In support of last week’s Supreme Court decision on the Voting Rights Act, I’m tempted to run the image below and just drop the mic.

The red area above is Louisiana’s Sixth Congressional District and the one that was struck down by the Court. It is the very definition of a gerrymander, which was a term coined to describe districts drawn in 1812 by Massachusetts Gov. Elbridge Gerry that looked like salamanders.
The district exists because a lower court ruled that Louisiana hadn’t created enough majority Black districts. In order to create another one, the legislature drew this snaking district which connects Black communities.
This, of course, is a gerrymander for purposes of racial representation, but gerrymanders are most commonly used for partisan purposes. In fact, here in Wisconsin, after the 2010 census the Republicans committed what many believe to be the most severe partisan gerrymander anywhere in the country and perhaps in American history.
One of the ironies of last week’s SCOTUS ruling is that the Court had previously ruled that it wouldn’t touch extreme partisan gerrymanders because, while troubling, they couldn’t be defined. I strongly disagreed with that ruling (they’re actually easily defined), but I think this latest decision makes sense, which like so many other issues, puts me in political no man’s land.

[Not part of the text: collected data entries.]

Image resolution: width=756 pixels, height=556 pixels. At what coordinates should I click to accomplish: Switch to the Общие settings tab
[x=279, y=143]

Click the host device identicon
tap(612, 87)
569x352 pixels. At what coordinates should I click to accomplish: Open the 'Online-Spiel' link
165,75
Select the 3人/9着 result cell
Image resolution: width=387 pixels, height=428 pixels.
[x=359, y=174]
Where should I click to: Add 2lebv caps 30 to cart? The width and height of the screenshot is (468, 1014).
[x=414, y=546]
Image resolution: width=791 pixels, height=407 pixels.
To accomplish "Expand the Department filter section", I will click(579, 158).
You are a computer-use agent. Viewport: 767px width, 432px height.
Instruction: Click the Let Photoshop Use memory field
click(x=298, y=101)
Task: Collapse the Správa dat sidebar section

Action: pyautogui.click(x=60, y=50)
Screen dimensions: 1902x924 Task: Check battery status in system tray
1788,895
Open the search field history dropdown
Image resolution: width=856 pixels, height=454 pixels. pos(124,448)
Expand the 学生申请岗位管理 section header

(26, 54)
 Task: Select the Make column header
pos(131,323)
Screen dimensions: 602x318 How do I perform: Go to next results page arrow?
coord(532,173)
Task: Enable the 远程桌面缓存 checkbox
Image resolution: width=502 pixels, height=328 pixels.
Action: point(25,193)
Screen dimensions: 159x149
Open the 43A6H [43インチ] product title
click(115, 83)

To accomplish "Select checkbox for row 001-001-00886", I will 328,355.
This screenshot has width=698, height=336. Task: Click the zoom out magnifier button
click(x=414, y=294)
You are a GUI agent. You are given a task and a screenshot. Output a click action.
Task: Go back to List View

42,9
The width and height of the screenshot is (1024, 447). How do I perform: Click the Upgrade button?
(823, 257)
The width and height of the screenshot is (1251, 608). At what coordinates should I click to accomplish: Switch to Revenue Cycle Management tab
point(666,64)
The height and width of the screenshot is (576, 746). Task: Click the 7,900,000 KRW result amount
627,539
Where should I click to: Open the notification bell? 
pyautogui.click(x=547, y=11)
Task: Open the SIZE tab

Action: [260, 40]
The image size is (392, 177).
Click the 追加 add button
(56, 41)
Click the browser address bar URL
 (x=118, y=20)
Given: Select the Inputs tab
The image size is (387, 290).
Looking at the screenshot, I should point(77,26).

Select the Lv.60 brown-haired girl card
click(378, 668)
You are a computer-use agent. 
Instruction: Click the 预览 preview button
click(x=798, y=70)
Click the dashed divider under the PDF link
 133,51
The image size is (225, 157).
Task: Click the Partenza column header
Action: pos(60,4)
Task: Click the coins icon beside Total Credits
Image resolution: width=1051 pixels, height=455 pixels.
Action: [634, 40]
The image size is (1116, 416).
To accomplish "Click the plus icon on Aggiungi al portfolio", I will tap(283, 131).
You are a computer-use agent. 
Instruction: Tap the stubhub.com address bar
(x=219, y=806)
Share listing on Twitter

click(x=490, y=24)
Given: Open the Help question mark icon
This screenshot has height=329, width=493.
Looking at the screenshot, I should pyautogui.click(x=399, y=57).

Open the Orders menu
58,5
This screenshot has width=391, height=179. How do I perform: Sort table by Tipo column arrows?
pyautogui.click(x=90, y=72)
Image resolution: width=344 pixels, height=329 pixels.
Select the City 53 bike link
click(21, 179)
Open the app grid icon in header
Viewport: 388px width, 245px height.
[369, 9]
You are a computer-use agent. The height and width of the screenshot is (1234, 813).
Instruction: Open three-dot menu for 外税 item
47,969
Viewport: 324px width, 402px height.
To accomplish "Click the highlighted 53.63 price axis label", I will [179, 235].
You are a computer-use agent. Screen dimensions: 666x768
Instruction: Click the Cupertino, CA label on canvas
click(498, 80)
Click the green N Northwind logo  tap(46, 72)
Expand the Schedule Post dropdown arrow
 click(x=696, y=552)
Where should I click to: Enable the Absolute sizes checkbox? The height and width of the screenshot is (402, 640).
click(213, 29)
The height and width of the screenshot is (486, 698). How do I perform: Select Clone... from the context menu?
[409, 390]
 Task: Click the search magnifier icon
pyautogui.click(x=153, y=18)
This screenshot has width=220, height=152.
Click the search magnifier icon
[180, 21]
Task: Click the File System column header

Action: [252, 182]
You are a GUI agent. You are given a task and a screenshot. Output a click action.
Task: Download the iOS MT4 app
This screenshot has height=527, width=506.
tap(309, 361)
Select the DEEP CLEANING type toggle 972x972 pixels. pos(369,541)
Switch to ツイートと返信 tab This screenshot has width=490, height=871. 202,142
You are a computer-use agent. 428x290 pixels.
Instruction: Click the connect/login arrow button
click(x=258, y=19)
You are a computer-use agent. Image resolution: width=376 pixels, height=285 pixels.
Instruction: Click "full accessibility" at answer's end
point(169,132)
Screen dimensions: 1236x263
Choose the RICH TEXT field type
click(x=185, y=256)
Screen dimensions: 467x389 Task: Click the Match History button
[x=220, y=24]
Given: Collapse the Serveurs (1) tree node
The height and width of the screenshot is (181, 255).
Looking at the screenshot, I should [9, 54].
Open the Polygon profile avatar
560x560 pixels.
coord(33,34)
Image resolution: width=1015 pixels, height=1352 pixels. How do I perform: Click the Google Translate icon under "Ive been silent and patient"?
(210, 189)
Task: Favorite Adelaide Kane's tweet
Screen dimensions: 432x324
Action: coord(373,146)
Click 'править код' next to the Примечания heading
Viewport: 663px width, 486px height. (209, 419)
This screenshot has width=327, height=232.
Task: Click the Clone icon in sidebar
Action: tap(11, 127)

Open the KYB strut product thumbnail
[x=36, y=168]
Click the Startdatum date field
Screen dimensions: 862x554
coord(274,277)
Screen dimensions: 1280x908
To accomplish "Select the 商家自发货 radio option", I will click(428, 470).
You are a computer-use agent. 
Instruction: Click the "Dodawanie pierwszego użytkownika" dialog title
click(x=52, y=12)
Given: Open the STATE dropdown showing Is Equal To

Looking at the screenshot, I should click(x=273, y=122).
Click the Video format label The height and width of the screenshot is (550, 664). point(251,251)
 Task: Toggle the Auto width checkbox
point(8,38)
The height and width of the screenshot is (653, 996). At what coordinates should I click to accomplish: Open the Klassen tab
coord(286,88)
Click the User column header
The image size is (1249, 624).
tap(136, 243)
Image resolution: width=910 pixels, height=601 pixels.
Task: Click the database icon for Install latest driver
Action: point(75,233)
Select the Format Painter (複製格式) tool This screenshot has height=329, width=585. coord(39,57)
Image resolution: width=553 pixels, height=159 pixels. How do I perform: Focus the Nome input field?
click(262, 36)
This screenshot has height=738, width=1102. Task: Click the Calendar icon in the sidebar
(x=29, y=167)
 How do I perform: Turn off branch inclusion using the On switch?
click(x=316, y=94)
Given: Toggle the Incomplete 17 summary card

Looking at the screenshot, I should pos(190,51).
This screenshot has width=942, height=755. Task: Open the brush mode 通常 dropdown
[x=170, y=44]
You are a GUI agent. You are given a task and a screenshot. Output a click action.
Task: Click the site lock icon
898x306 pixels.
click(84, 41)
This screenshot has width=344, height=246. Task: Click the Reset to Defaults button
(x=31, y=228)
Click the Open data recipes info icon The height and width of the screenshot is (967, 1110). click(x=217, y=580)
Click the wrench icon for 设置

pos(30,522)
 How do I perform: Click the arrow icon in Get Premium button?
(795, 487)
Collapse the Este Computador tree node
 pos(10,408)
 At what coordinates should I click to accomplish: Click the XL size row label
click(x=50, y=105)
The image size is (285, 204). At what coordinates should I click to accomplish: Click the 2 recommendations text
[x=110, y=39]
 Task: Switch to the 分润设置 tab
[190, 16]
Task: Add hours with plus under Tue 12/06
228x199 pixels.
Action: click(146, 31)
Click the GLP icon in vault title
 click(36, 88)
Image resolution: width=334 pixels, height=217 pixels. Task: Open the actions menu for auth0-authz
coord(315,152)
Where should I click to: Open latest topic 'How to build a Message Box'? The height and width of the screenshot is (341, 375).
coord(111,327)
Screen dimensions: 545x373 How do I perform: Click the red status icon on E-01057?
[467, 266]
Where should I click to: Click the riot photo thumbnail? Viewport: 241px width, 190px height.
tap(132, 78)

Democrats have blasted both rulings while Republicans like them both. Those of us who regret the first and cheer the second could hold a convention in a closet.
I like the ruling against racial gerrymanders for a bunch of reasons. First, I agree with the Court majority that they aren’t necessary. Currently, 63 of the 435 members of the House are Black. That’s 14% which matches the overall Black population perfectly. The number has steadily increased since the Voting Rights Act was passed in 1965.
But the VRA didn’t envision creating racially gerrymandered districts. Rather, it sought to tear down barriers to Black voting, like poll taxes and literacy tests. The VRA sought to create a level playing field. But things took a turn in the 1980’s when a federal court ruled that some innocuous language in the VRA saying that people should have a chance to vote for the candidate of their choice actually meant that Black voters should have a chance to elect Black candidates, as if race is all that mattered.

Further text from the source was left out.